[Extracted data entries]
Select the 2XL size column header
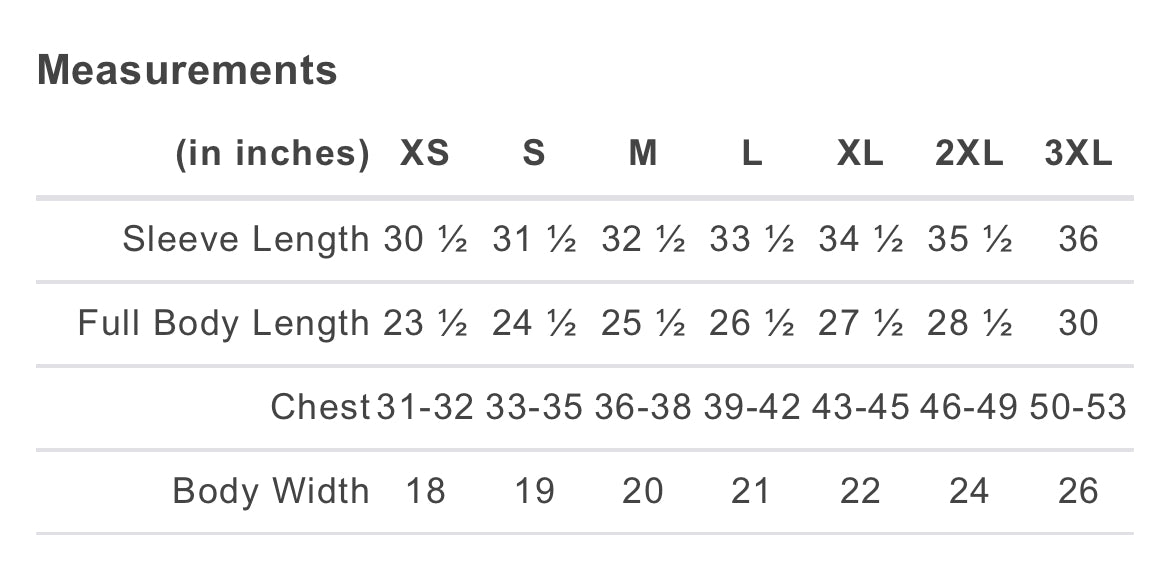 tap(969, 154)
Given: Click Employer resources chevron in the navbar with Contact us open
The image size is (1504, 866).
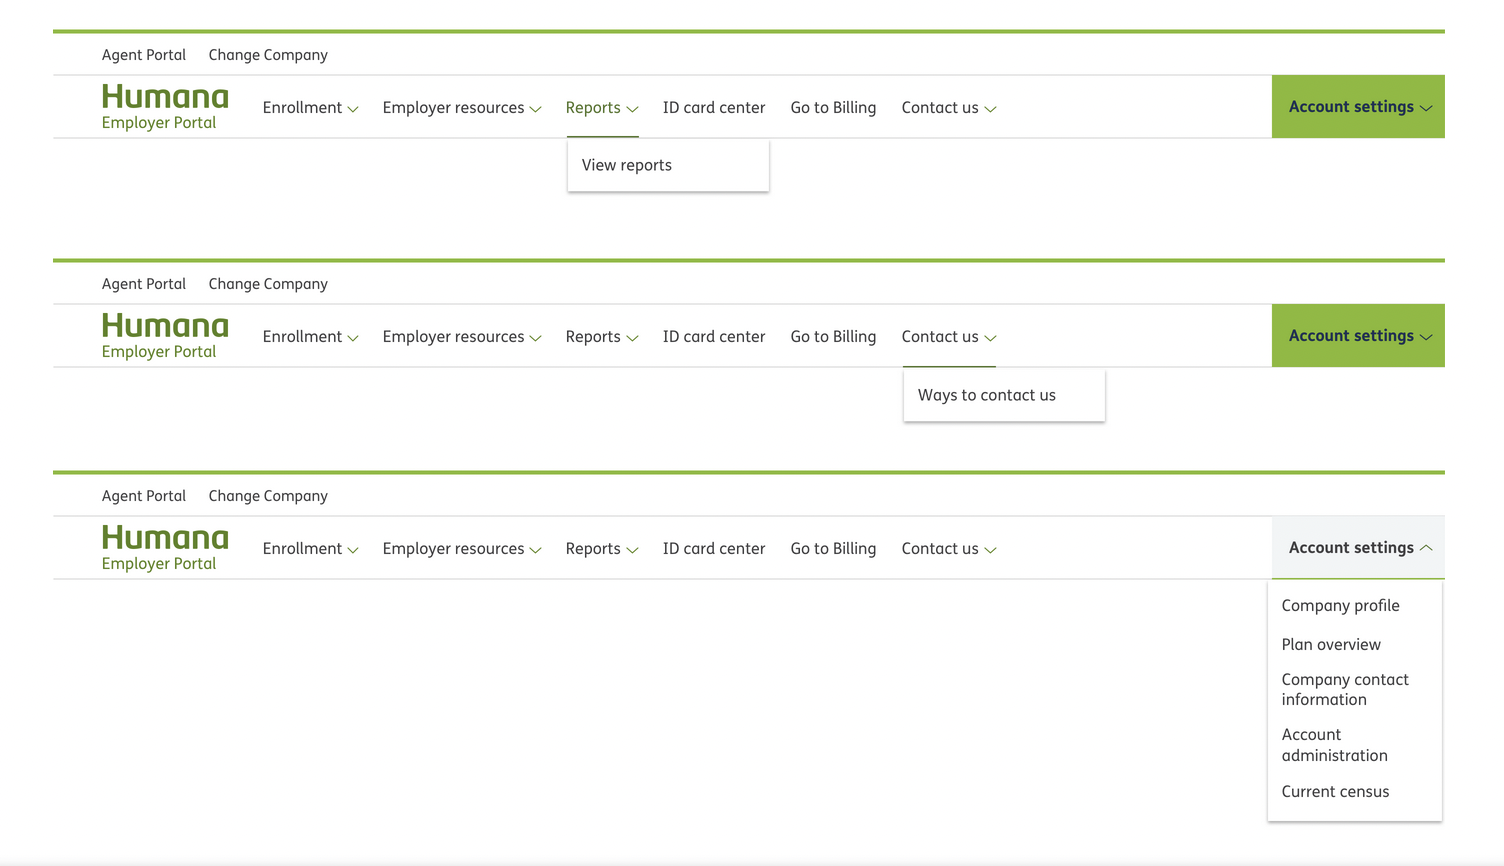Looking at the screenshot, I should (x=536, y=338).
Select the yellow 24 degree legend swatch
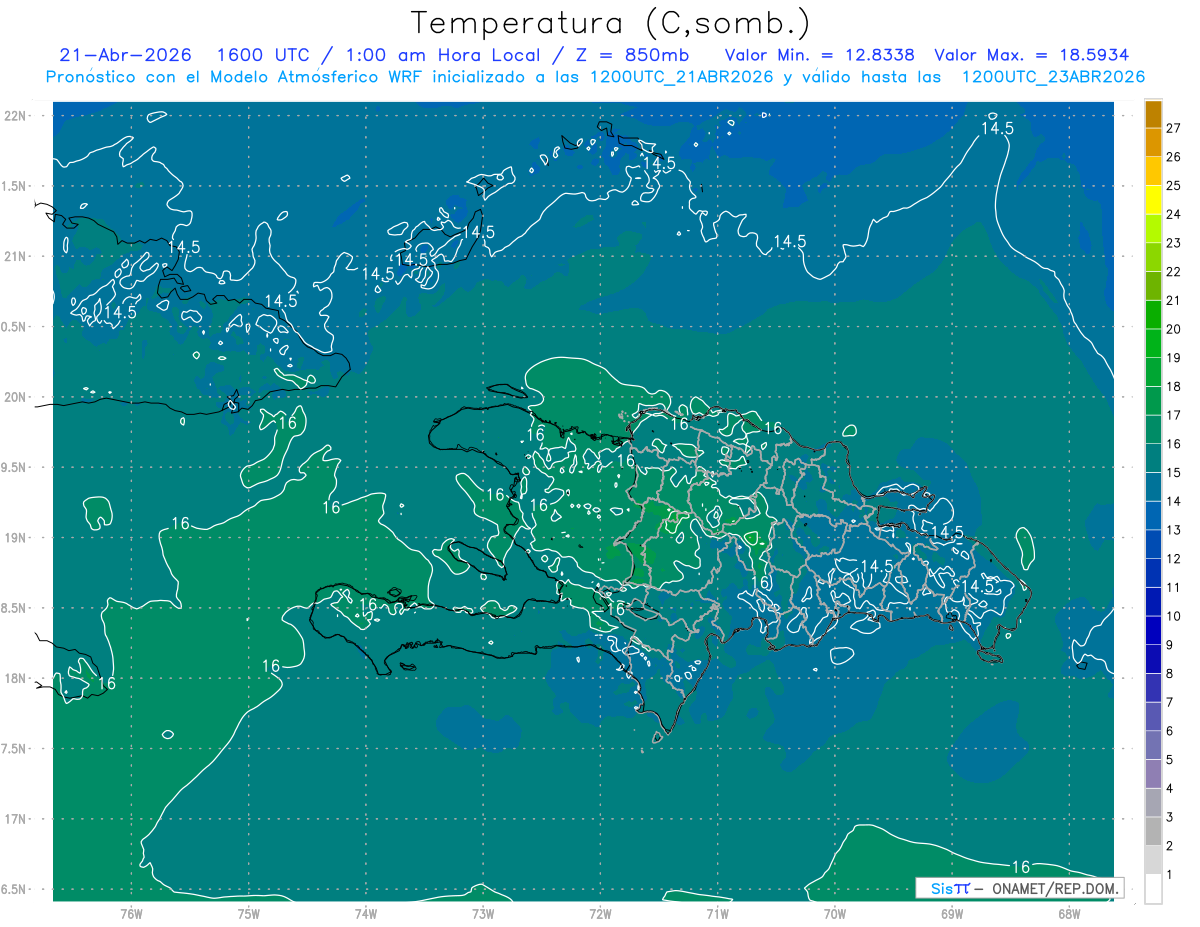 pos(1153,201)
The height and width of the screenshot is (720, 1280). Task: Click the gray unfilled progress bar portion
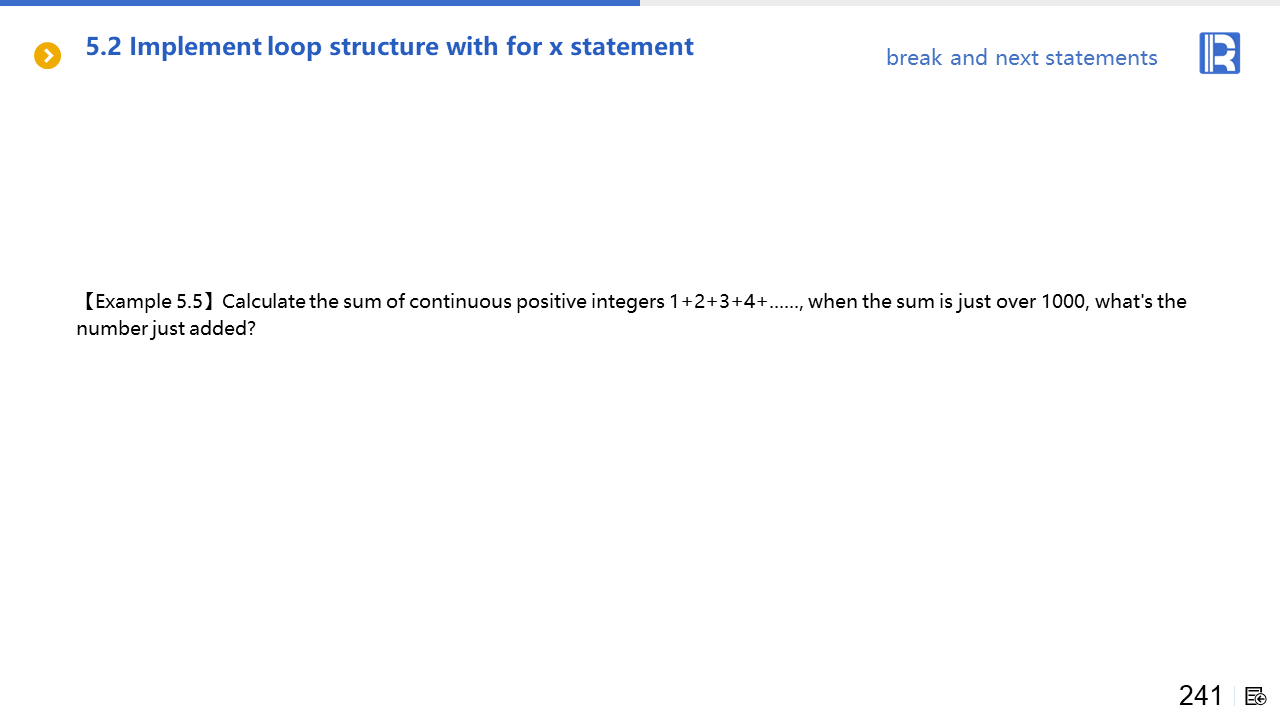[x=960, y=3]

### What the exercise asks
Leave the pictures out and write out every entry exactly as given.

### Answer space
Select the 2XL size column header
 tap(969, 154)
Given: Click Employer resources chevron in the navbar with Contact us open
The image size is (1504, 866).
Looking at the screenshot, I should (x=536, y=338).
Select the yellow 24 degree legend swatch
 pos(1153,201)
The height and width of the screenshot is (720, 1280). Task: Click the gray unfilled progress bar portion
[x=960, y=3]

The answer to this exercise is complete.